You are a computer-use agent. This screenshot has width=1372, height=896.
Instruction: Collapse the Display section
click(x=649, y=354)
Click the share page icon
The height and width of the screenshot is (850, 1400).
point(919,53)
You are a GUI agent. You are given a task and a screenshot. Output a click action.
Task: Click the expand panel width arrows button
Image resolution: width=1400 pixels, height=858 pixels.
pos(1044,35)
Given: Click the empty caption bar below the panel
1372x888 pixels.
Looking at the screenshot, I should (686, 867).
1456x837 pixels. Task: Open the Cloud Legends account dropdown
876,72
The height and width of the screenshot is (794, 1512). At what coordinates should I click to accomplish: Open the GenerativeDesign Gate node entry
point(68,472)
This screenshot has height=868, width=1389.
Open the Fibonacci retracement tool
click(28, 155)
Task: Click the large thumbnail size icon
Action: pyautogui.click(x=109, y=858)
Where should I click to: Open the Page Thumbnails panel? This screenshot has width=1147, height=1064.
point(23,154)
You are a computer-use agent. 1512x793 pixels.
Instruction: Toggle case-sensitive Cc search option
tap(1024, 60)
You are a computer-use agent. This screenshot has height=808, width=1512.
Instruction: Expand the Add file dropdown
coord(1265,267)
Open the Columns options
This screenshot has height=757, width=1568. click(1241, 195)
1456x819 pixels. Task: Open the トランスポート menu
- - - - -
Work task: Using the records above, copy exactly the lines from the one containing "The height and width of the screenshot is (794, 1512)." through the last, inclusive, and nothing else.

Answer to this problem:
The height and width of the screenshot is (794, 1512). At what coordinates should I click to accomplish: Open the GenerativeDesign Gate node entry
point(68,472)
This screenshot has height=868, width=1389.
Open the Fibonacci retracement tool
click(28, 155)
Task: Click the large thumbnail size icon
Action: pyautogui.click(x=109, y=858)
Where should I click to: Open the Page Thumbnails panel? This screenshot has width=1147, height=1064.
point(23,154)
You are a computer-use agent. 1512x793 pixels.
Instruction: Toggle case-sensitive Cc search option
tap(1024, 60)
You are a computer-use agent. This screenshot has height=808, width=1512.
Instruction: Expand the Add file dropdown
coord(1265,267)
Open the Columns options
This screenshot has height=757, width=1568. click(1241, 195)
1456x819 pixels. Task: Open the トランスポート menu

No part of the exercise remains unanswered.